Crocker’s got other funny ideas about what happens in this part of the world. In his extraordinary New Yorker profile of Islamic Revolutionary Guards Corps-Quds Force commander Qassem Suleimani, Dexter Filkins interviewed the ex-ambassador about many things including his immediate post-9/11 role as a senior State Department official trying to quietly secure Iranian assistance for the US war against the Taliban. Crocker told Filkins that Suleimani, a man who would later boast about killing US soldiers in Iraq and who is today overseeing the construction of a 100,000-strong sectarian militia in Syria, was deep down thinking “[m]aybe it’s time to rethink our relationship with the Americans” and might have even been lured into a rapprochement with the Great Satan – until, that is, George W. Bush gave his “Axis of Evil” speech and included Iran in that axis. “We were just that close,” Crocker said. “One word in one speech changed history.” One quote in a New Yorker article gave Suleimani the laugh of his life.

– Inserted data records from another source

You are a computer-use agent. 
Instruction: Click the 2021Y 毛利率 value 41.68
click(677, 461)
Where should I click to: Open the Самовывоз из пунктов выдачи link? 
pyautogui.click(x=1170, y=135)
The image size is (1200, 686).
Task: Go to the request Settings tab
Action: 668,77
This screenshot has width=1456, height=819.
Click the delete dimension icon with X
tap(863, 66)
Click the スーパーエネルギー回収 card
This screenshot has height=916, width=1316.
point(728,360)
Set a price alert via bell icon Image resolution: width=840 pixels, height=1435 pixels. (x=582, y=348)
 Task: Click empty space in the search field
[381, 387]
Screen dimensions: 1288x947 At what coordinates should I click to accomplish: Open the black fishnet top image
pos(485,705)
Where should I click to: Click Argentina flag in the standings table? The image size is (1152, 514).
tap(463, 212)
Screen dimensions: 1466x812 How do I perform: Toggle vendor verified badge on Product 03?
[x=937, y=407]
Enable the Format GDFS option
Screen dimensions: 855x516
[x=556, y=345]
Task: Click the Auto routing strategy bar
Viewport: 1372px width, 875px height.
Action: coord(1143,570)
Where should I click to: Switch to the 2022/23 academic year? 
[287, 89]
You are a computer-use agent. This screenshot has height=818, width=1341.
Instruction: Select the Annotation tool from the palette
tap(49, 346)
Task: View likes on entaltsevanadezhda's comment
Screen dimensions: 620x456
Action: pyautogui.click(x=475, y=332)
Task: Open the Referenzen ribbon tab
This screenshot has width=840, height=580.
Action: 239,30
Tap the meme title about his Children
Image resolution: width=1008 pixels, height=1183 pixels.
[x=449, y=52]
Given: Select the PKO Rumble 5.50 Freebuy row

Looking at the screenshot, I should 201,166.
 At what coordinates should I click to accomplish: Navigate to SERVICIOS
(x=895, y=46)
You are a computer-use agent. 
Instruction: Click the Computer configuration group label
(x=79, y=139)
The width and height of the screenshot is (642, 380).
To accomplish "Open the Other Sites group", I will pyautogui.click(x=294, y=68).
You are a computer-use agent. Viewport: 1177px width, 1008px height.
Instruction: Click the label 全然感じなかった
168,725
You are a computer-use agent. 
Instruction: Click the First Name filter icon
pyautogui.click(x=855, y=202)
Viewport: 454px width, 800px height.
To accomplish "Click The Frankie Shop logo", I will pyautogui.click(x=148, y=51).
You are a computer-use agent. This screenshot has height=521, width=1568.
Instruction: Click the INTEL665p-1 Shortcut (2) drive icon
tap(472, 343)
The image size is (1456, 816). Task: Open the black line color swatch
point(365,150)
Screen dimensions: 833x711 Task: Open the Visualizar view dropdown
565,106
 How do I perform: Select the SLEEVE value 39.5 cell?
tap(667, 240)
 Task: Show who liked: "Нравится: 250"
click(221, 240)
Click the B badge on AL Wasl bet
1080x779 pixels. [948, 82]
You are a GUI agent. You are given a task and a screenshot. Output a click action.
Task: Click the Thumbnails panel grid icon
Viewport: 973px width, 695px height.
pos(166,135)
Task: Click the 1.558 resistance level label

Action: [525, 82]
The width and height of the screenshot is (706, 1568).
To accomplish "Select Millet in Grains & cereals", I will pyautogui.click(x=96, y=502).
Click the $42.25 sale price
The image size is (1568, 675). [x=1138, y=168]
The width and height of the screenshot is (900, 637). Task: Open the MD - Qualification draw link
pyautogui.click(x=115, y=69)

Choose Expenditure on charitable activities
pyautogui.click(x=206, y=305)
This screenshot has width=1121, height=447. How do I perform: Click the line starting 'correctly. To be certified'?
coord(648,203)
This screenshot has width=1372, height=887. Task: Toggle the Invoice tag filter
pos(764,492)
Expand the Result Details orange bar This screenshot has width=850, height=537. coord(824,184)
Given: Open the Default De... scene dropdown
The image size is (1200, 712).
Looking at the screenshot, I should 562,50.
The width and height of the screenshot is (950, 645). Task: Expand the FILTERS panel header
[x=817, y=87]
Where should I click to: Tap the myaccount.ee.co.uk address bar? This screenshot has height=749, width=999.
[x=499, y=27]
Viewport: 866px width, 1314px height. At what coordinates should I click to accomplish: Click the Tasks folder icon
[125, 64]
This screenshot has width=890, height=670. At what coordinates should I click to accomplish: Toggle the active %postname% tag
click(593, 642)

Still, no one beats the game of celebrated statecraft-bungling better than John Kerry. The Secretary of State has recently been on the receiving end of quite a lot of press, some of it hostile, such as Jackson Diehl’s withering editorial in the Washington Post and John McCain’s “human wrecking ball” comment. But much of it is written in a journalistic style that curiously resembles Foreign Service communiqués expressing “cautious optimism” about events universally seen in hysterically pessimistic terms. An entire lexicon of euphemism appears to have been invented to suit the e-for-effort, atta-boy spin-doctoring needs of America’s globe-trotting Walter Mitty. This New York Times headline, for example, describes Kerry as “active and improvising,” which is how I’d describe a drunken uncle practicing loose gallantry at Thanksgiving. Consider: “Mr. Kerry’s effort to broker peace between Israel and the Palestinians is still an uphill struggle.” A climb of Mount Kilimanjaro is an uphill struggle.